# Source records
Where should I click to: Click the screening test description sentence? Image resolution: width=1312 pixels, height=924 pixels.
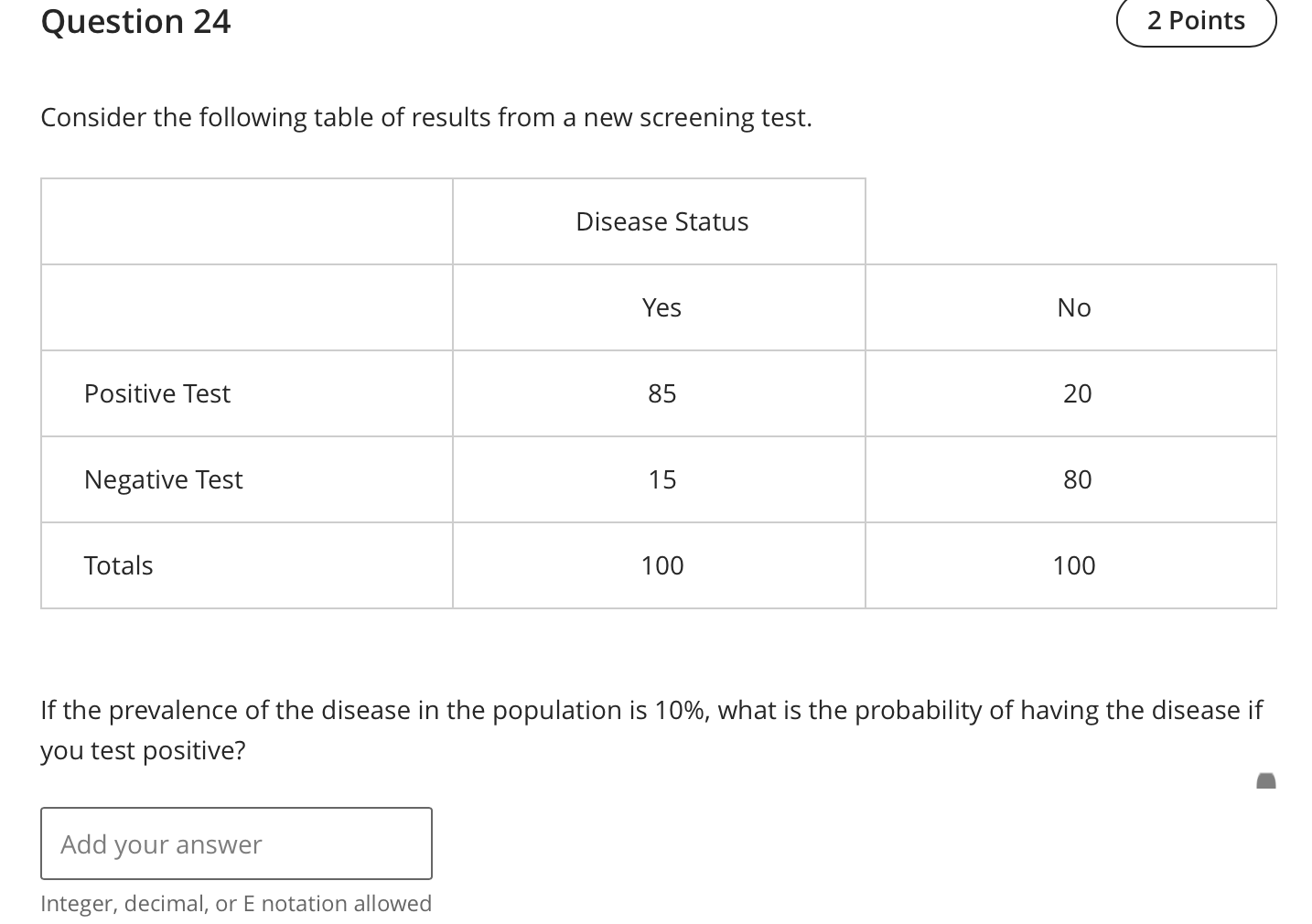tap(425, 117)
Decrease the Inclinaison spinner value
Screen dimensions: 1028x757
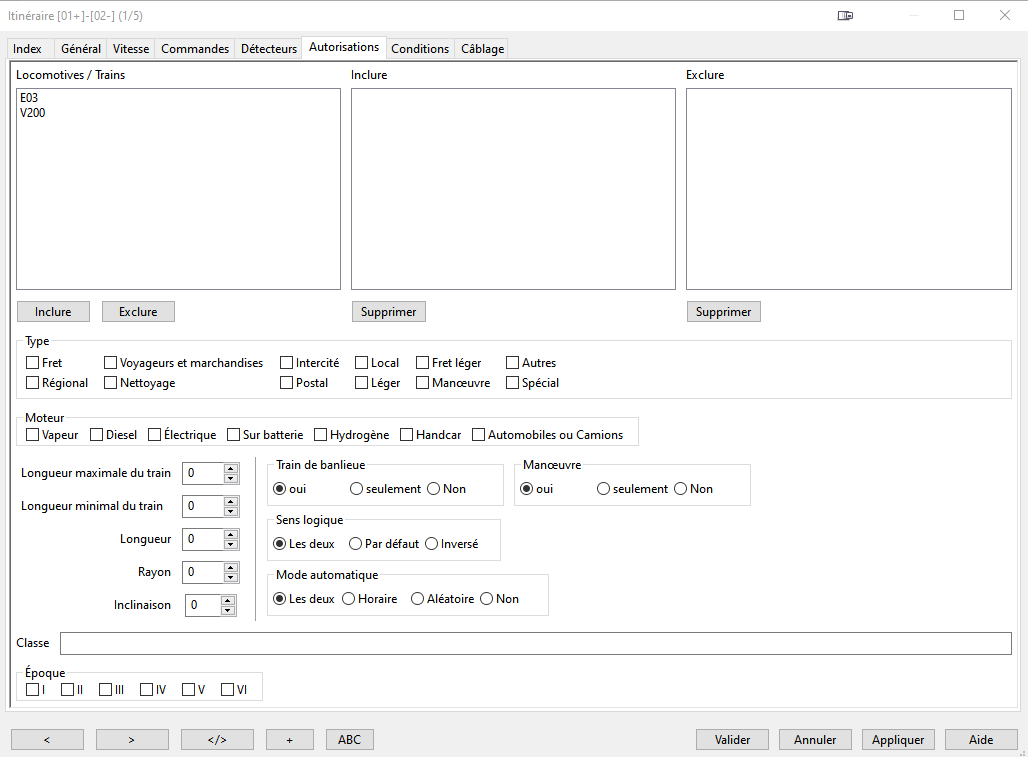pyautogui.click(x=228, y=610)
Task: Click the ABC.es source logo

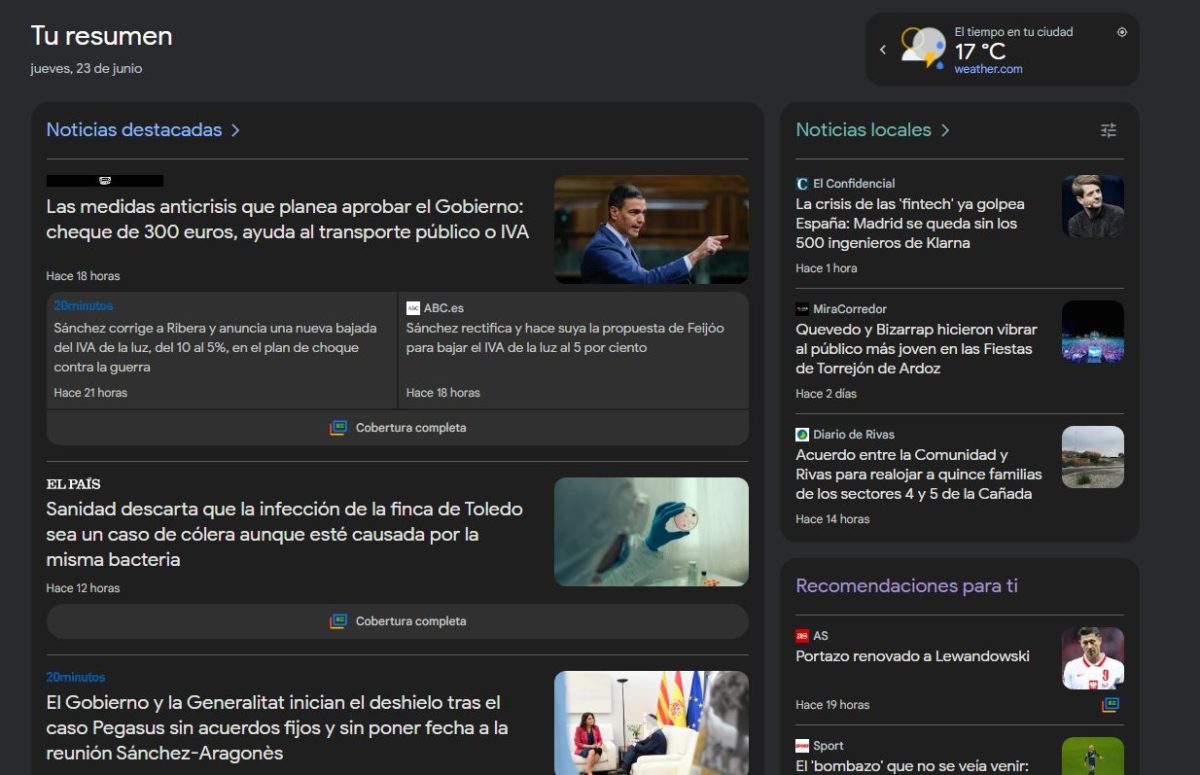Action: coord(413,308)
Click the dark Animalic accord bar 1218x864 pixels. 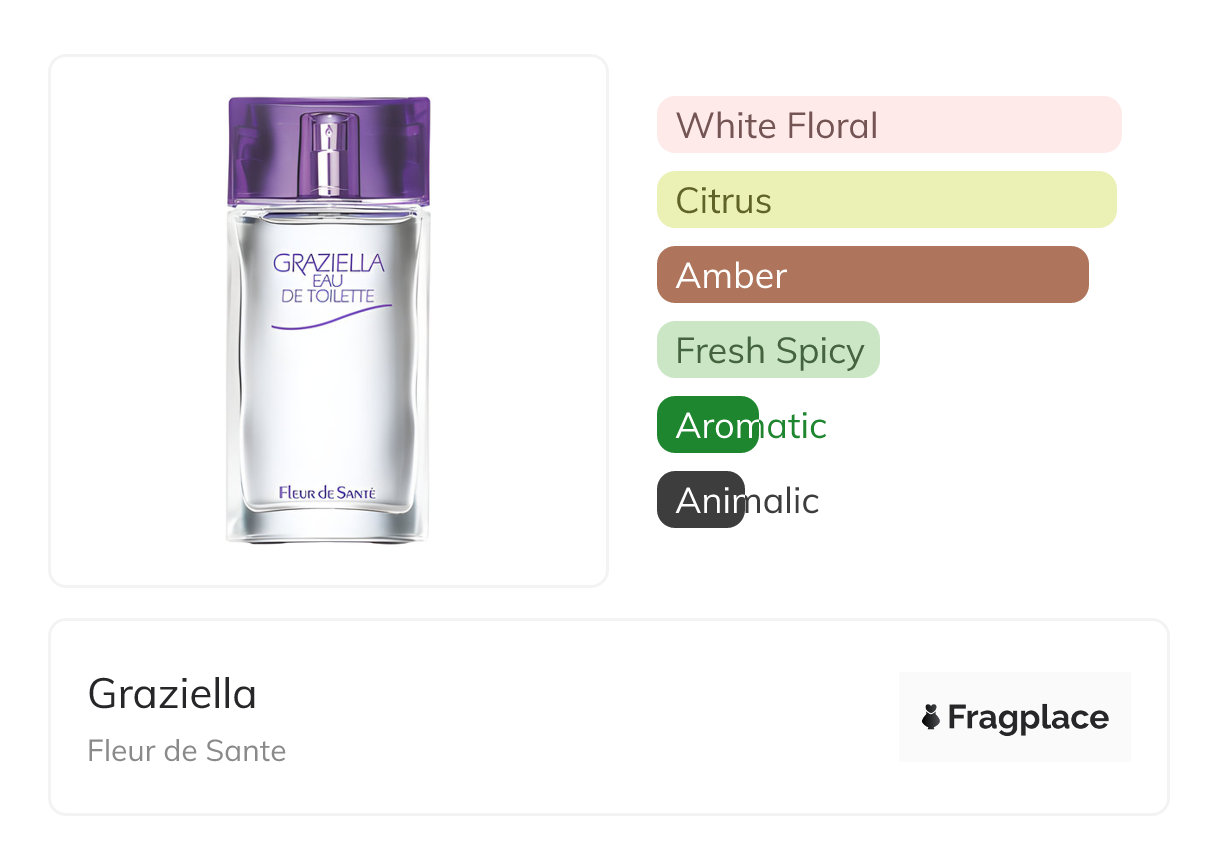[x=699, y=500]
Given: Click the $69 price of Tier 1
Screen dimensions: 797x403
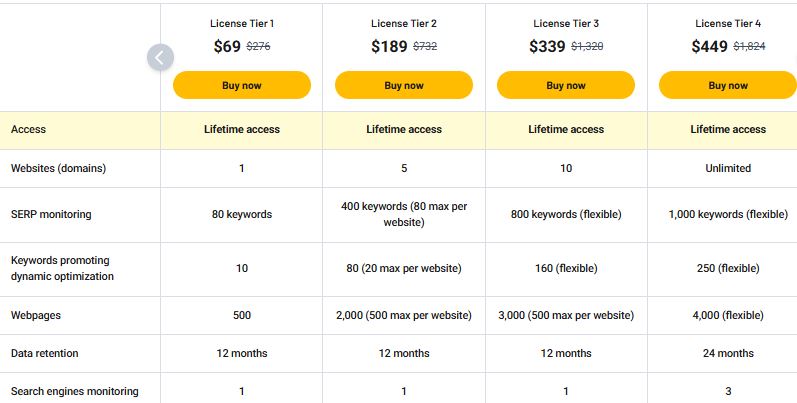Looking at the screenshot, I should 227,46.
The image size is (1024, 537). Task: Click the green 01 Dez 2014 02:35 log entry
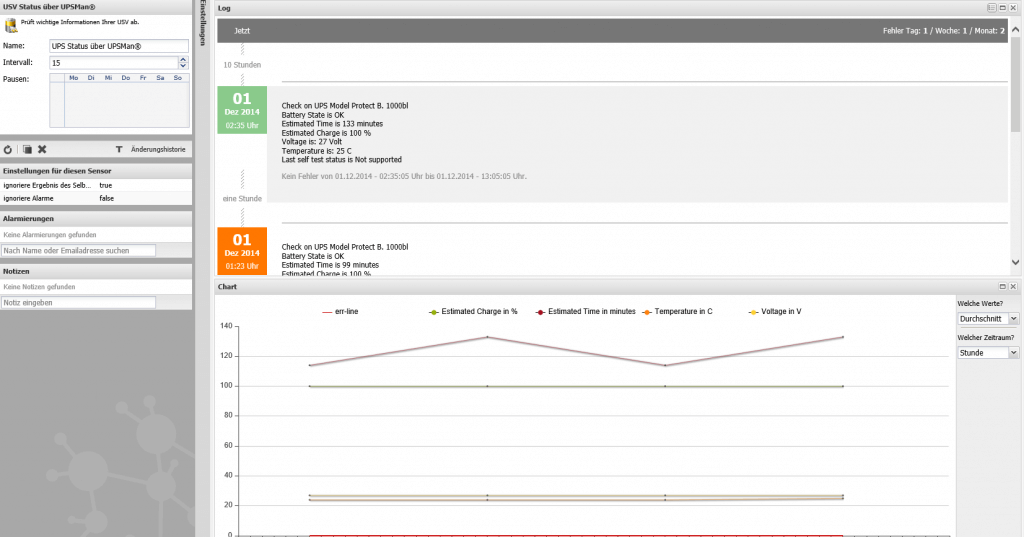tap(242, 110)
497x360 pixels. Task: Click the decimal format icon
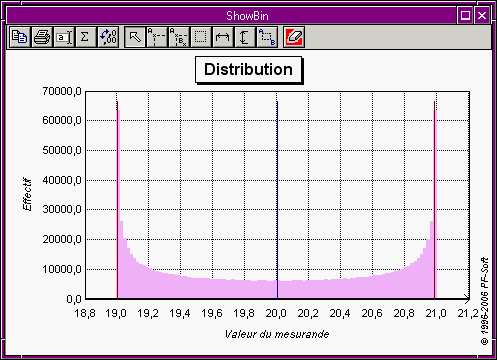tap(108, 37)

# Given instruction
Rewrite everything from the line containing "497x360 pixels. Task: Click" down to the end of the items as a JSON list of strings, one string per line, skipping blank lines and leaving out the pictures.

# Full response
[
  "497x360 pixels. Task: Click the decimal format icon",
  "tap(108, 37)"
]